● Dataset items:
###

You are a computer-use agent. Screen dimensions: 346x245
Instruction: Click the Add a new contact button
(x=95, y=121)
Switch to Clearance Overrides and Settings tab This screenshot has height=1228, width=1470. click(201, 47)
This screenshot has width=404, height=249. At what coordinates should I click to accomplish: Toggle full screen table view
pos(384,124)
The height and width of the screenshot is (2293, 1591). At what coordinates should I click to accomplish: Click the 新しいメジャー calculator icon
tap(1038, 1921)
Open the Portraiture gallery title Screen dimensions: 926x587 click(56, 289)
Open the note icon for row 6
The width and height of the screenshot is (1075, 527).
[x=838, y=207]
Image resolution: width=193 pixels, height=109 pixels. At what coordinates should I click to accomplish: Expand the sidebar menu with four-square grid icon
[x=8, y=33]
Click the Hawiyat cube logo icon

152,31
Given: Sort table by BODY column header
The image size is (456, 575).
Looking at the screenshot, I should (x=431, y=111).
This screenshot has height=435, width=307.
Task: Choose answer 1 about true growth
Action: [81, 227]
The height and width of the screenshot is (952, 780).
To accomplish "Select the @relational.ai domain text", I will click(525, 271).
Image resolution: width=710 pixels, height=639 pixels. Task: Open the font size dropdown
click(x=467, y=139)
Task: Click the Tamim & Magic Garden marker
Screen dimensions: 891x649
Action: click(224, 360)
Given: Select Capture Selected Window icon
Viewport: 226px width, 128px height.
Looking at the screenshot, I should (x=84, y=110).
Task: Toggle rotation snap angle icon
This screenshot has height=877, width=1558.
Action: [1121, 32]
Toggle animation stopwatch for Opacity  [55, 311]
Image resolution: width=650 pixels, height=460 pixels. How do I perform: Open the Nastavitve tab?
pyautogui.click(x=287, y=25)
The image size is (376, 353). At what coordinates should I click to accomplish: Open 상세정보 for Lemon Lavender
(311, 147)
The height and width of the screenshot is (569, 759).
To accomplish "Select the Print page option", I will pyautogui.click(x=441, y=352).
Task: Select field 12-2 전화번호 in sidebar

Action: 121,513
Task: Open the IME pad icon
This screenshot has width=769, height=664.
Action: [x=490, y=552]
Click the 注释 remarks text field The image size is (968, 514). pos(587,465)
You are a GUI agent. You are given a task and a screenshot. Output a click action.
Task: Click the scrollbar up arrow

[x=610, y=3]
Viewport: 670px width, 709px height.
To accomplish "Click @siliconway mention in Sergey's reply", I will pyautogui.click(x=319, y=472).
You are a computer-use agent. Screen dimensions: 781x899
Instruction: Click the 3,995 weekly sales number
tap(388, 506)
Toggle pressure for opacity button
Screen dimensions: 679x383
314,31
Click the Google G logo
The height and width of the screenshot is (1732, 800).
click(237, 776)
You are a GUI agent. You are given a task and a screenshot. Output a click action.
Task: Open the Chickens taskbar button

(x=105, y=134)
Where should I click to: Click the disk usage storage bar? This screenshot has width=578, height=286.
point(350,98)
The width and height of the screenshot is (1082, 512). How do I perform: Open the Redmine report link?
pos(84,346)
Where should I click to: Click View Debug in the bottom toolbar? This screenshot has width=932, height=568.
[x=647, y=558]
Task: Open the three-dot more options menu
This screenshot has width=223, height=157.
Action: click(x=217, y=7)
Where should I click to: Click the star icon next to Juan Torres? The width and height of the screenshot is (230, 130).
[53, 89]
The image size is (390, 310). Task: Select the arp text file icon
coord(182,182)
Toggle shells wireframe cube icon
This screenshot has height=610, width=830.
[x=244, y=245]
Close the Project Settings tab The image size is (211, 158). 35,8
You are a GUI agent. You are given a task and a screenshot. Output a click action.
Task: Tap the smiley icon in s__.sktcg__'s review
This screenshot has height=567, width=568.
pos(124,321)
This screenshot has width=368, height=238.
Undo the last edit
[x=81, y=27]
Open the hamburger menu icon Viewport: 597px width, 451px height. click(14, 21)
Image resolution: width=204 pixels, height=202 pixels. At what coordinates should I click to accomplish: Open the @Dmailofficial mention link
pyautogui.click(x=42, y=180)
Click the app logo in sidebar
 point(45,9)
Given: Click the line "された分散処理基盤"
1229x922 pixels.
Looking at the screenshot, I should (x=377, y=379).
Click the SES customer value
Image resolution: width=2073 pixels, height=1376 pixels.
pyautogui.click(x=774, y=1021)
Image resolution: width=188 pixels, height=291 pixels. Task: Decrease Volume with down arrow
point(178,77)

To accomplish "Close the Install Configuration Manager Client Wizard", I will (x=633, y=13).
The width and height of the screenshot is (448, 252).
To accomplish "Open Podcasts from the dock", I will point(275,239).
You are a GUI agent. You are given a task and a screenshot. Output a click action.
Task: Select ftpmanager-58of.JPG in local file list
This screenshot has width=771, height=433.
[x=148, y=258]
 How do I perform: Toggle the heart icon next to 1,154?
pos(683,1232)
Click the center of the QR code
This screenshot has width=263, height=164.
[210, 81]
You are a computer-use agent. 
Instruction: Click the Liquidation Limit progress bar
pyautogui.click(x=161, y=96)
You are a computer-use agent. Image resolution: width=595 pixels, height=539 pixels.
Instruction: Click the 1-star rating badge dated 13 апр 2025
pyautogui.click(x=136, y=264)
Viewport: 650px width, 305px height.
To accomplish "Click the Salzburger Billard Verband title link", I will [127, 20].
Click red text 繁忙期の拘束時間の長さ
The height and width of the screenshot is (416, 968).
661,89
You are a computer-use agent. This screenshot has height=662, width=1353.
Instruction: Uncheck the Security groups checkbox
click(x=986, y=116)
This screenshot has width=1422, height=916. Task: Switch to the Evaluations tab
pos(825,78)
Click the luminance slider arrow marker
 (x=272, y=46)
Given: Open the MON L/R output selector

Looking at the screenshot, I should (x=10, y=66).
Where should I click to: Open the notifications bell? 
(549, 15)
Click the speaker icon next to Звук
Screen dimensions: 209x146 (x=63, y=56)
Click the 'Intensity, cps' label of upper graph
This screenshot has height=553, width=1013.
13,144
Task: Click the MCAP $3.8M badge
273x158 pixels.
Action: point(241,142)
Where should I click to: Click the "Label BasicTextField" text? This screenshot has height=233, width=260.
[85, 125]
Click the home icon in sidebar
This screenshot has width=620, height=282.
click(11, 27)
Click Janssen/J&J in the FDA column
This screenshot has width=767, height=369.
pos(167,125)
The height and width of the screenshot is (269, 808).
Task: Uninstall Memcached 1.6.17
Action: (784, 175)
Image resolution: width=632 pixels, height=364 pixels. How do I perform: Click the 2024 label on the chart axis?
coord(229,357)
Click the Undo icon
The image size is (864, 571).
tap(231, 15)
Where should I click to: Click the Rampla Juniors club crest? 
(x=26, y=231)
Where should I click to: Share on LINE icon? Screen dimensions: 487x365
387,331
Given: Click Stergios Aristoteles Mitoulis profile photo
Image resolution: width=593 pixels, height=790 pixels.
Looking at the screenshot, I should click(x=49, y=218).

###

● Your task:
Transcribe all of the entries without alteration.

● Solution to this exercise:
You are a computer-use agent. Screen dimensions: 346x245
Instruction: Click the Add a new contact button
(x=95, y=121)
Switch to Clearance Overrides and Settings tab This screenshot has height=1228, width=1470. click(201, 47)
This screenshot has width=404, height=249. At what coordinates should I click to accomplish: Toggle full screen table view
pos(384,124)
The height and width of the screenshot is (2293, 1591). At what coordinates should I click to accomplish: Click the 新しいメジャー calculator icon
tap(1038, 1921)
Open the Portraiture gallery title Screen dimensions: 926x587 click(56, 289)
Open the note icon for row 6
The width and height of the screenshot is (1075, 527).
[x=838, y=207]
Image resolution: width=193 pixels, height=109 pixels. At what coordinates should I click to accomplish: Expand the sidebar menu with four-square grid icon
[x=8, y=33]
Click the Hawiyat cube logo icon

152,31
Given: Sort table by BODY column header
The image size is (456, 575).
Looking at the screenshot, I should (x=431, y=111).
This screenshot has height=435, width=307.
Task: Choose answer 1 about true growth
Action: [81, 227]
The height and width of the screenshot is (952, 780).
To accomplish "Select the @relational.ai domain text", I will click(525, 271).
Image resolution: width=710 pixels, height=639 pixels. Task: Open the font size dropdown
click(x=467, y=139)
Task: Click the Tamim & Magic Garden marker
Screen dimensions: 891x649
Action: click(224, 360)
Given: Select Capture Selected Window icon
Viewport: 226px width, 128px height.
Looking at the screenshot, I should (x=84, y=110).
Task: Toggle rotation snap angle icon
This screenshot has height=877, width=1558.
Action: [1121, 32]
Toggle animation stopwatch for Opacity  [55, 311]
Image resolution: width=650 pixels, height=460 pixels. How do I perform: Open the Nastavitve tab?
pyautogui.click(x=287, y=25)
The image size is (376, 353). At what coordinates should I click to accomplish: Open 상세정보 for Lemon Lavender
(311, 147)
The height and width of the screenshot is (569, 759).
To accomplish "Select the Print page option", I will pyautogui.click(x=441, y=352).
Task: Select field 12-2 전화번호 in sidebar

Action: 121,513
Task: Open the IME pad icon
This screenshot has width=769, height=664.
Action: [x=490, y=552]
Click the 注释 remarks text field The image size is (968, 514). pos(587,465)
You are a GUI agent. You are given a task and a screenshot. Output a click action.
Task: Click the scrollbar up arrow

[x=610, y=3]
Viewport: 670px width, 709px height.
To accomplish "Click @siliconway mention in Sergey's reply", I will pyautogui.click(x=319, y=472).
You are a computer-use agent. Screen dimensions: 781x899
Instruction: Click the 3,995 weekly sales number
tap(388, 506)
Toggle pressure for opacity button
Screen dimensions: 679x383
314,31
Click the Google G logo
The height and width of the screenshot is (1732, 800).
click(237, 776)
You are a GUI agent. You are given a task and a screenshot. Output a click action.
Task: Open the Chickens taskbar button

(x=105, y=134)
Where should I click to: Click the disk usage storage bar? This screenshot has width=578, height=286.
point(350,98)
The width and height of the screenshot is (1082, 512). How do I perform: Open the Redmine report link?
pos(84,346)
Where should I click to: Click View Debug in the bottom toolbar? This screenshot has width=932, height=568.
[x=647, y=558]
Task: Open the three-dot more options menu
This screenshot has width=223, height=157.
Action: click(x=217, y=7)
Where should I click to: Click the star icon next to Juan Torres? The width and height of the screenshot is (230, 130).
[53, 89]
The image size is (390, 310). Task: Select the arp text file icon
coord(182,182)
Toggle shells wireframe cube icon
This screenshot has height=610, width=830.
[x=244, y=245]
Close the Project Settings tab The image size is (211, 158). 35,8
You are a GUI agent. You are given a task and a screenshot. Output a click action.
Task: Tap the smiley icon in s__.sktcg__'s review
This screenshot has height=567, width=568.
pos(124,321)
This screenshot has width=368, height=238.
Undo the last edit
[x=81, y=27]
Open the hamburger menu icon Viewport: 597px width, 451px height. click(14, 21)
Image resolution: width=204 pixels, height=202 pixels. At what coordinates should I click to accomplish: Open the @Dmailofficial mention link
pyautogui.click(x=42, y=180)
Click the app logo in sidebar
 point(45,9)
Given: Click the line "された分散処理基盤"
1229x922 pixels.
Looking at the screenshot, I should (x=377, y=379).
Click the SES customer value
Image resolution: width=2073 pixels, height=1376 pixels.
pyautogui.click(x=774, y=1021)
Image resolution: width=188 pixels, height=291 pixels. Task: Decrease Volume with down arrow
point(178,77)

To accomplish "Close the Install Configuration Manager Client Wizard", I will (x=633, y=13).
The width and height of the screenshot is (448, 252).
To accomplish "Open Podcasts from the dock", I will point(275,239).
You are a GUI agent. You are given a task and a screenshot. Output a click action.
Task: Select ftpmanager-58of.JPG in local file list
This screenshot has width=771, height=433.
[x=148, y=258]
 How do I perform: Toggle the heart icon next to 1,154?
pos(683,1232)
Click the center of the QR code
This screenshot has width=263, height=164.
[210, 81]
You are a computer-use agent. 
Instruction: Click the Liquidation Limit progress bar
pyautogui.click(x=161, y=96)
You are a computer-use agent. Image resolution: width=595 pixels, height=539 pixels.
Instruction: Click the 1-star rating badge dated 13 апр 2025
pyautogui.click(x=136, y=264)
Viewport: 650px width, 305px height.
To accomplish "Click the Salzburger Billard Verband title link", I will [127, 20].
Click red text 繁忙期の拘束時間の長さ
The height and width of the screenshot is (416, 968).
661,89
You are a computer-use agent. This screenshot has height=662, width=1353.
Instruction: Uncheck the Security groups checkbox
click(x=986, y=116)
This screenshot has width=1422, height=916. Task: Switch to the Evaluations tab
pos(825,78)
Click the luminance slider arrow marker
 (x=272, y=46)
Given: Open the MON L/R output selector

Looking at the screenshot, I should (x=10, y=66).
Where should I click to: Open the notifications bell? 
(549, 15)
Click the speaker icon next to Звук
Screen dimensions: 209x146 (x=63, y=56)
Click the 'Intensity, cps' label of upper graph
This screenshot has height=553, width=1013.
13,144
Task: Click the MCAP $3.8M badge
273x158 pixels.
Action: point(241,142)
Where should I click to: Click the "Label BasicTextField" text? This screenshot has height=233, width=260.
[85, 125]
Click the home icon in sidebar
This screenshot has width=620, height=282.
click(11, 27)
Click Janssen/J&J in the FDA column
This screenshot has width=767, height=369.
pos(167,125)
The height and width of the screenshot is (269, 808).
Task: Uninstall Memcached 1.6.17
Action: (784, 175)
Image resolution: width=632 pixels, height=364 pixels. How do I perform: Click the 2024 label on the chart axis?
coord(229,357)
Click the Undo icon
The image size is (864, 571).
tap(231, 15)
Where should I click to: Click the Rampla Juniors club crest? 
(x=26, y=231)
Where should I click to: Share on LINE icon? Screen dimensions: 487x365
387,331
Given: Click Stergios Aristoteles Mitoulis profile photo
Image resolution: width=593 pixels, height=790 pixels.
Looking at the screenshot, I should click(x=49, y=218).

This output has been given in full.